Task:
Render the records below as a Markdown table with the columns "Row" and "Line," one row per line and blank lines omitted. Leave the pictures out of the table.

Dataset content:

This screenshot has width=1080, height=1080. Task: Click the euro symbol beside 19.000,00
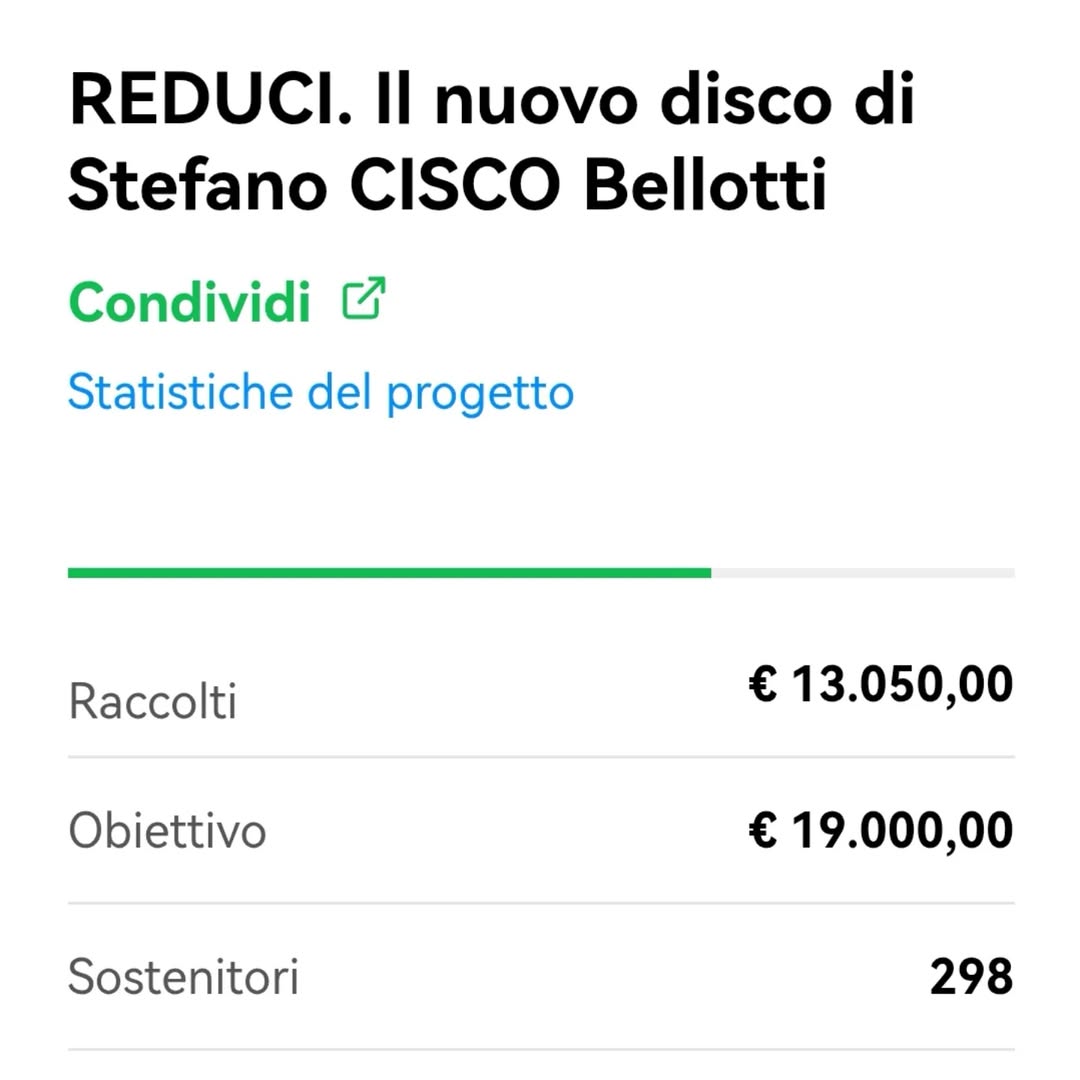click(763, 831)
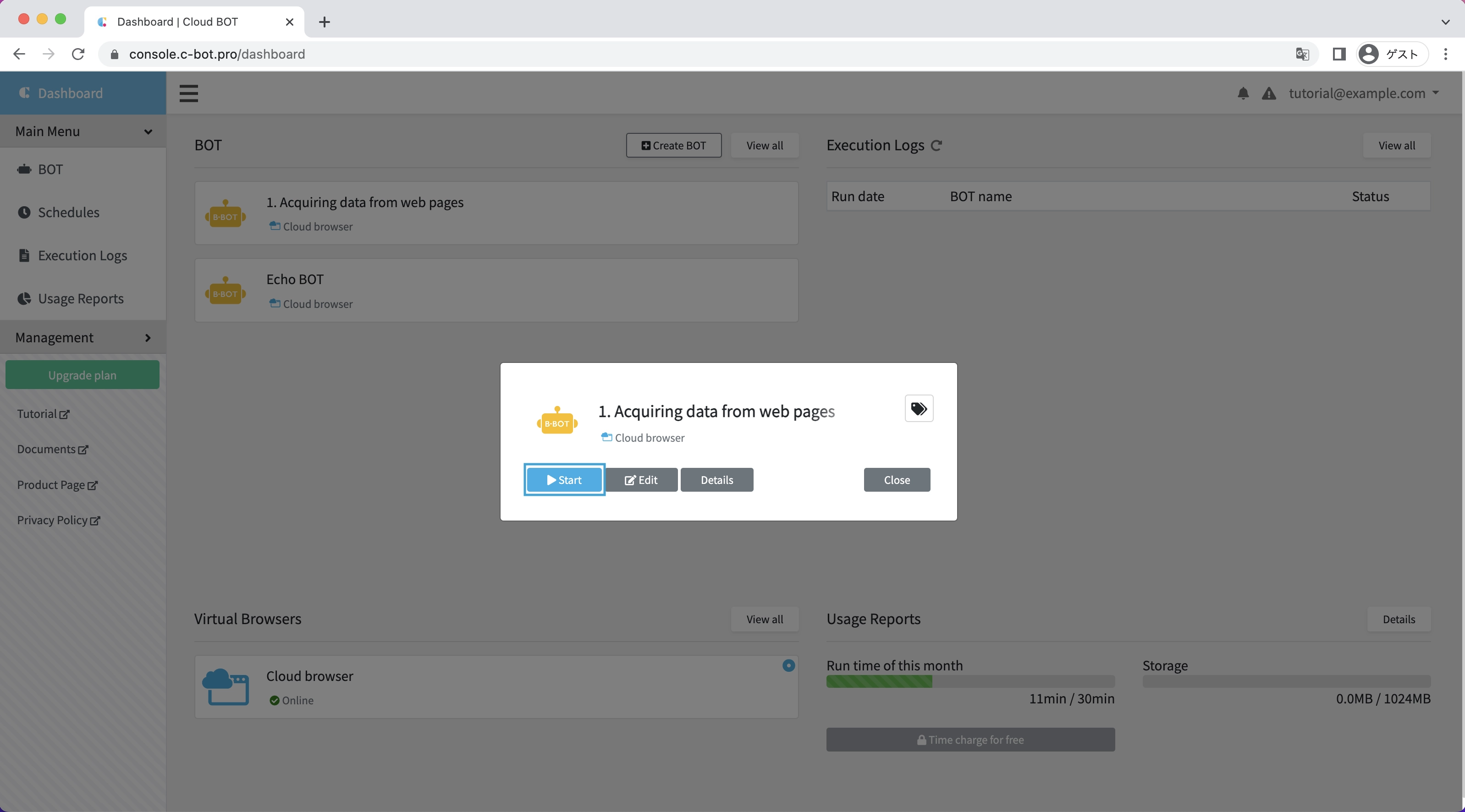Viewport: 1465px width, 812px height.
Task: Click the reload page icon
Action: [x=78, y=54]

Finished answer:
| Row | Line |
|---|---|
| 1 | This screenshot has width=1080, height=1080. Task: Click the euro symbol beside 19.000,00 |
| 2 | click(763, 831) |
| 3 | Viewport: 1465px width, 812px height. |
| 4 | Task: Click the reload page icon |
| 5 | Action: [x=78, y=54] |